**Aim of the exercise**
Below are the entries; return exactly the line with "Screen dimensions: 2576x1449" and every later line, without anything else.
[Extracted data]
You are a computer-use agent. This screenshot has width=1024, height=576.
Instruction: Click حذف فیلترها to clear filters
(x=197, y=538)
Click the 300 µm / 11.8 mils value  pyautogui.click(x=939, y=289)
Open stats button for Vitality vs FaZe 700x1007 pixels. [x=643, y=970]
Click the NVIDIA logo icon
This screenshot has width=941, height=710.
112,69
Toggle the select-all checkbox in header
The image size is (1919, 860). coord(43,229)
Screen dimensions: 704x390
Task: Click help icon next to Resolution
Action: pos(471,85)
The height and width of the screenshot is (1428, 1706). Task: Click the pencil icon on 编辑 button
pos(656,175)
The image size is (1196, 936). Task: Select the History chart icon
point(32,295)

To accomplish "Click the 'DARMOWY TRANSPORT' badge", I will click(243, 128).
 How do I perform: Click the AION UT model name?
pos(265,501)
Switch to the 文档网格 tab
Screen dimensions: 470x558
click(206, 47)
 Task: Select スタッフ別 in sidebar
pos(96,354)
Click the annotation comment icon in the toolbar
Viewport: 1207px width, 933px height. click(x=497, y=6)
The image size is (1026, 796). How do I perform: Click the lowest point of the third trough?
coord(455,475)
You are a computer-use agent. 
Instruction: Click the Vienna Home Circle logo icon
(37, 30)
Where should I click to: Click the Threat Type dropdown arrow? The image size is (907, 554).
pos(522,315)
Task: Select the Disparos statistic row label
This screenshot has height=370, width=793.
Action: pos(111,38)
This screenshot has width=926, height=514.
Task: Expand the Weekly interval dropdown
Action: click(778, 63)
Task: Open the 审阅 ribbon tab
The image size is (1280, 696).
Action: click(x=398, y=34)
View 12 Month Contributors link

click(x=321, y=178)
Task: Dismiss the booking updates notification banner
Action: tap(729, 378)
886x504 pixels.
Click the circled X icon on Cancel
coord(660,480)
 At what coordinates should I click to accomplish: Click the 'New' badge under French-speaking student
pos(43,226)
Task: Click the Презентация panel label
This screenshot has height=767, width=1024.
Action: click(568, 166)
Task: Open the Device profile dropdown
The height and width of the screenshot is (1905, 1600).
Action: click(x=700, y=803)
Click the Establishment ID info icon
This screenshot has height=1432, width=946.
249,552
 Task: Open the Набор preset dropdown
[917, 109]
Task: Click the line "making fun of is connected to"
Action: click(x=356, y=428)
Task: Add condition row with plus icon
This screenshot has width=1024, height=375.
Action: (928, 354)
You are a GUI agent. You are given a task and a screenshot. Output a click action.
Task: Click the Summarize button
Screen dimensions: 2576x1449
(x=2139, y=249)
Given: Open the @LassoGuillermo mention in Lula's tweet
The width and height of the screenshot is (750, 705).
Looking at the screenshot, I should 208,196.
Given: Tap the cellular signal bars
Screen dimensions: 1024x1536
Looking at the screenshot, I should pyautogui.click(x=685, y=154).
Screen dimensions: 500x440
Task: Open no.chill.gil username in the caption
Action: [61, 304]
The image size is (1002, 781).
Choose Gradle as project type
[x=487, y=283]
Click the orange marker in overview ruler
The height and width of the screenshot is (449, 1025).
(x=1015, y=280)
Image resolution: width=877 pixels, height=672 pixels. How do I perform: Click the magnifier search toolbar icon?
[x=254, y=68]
[/Extracted data]
**Answer box**
Screen dimensions: 2576x1449
(x=2139, y=249)
Given: Open the @LassoGuillermo mention in Lula's tweet
The width and height of the screenshot is (750, 705).
Looking at the screenshot, I should 208,196.
Given: Tap the cellular signal bars
Screen dimensions: 1024x1536
Looking at the screenshot, I should pyautogui.click(x=685, y=154).
Screen dimensions: 500x440
Task: Open no.chill.gil username in the caption
Action: [61, 304]
The image size is (1002, 781).
Choose Gradle as project type
[x=487, y=283]
Click the orange marker in overview ruler
The height and width of the screenshot is (449, 1025).
(x=1015, y=280)
Image resolution: width=877 pixels, height=672 pixels. How do I perform: Click the magnifier search toolbar icon?
[x=254, y=68]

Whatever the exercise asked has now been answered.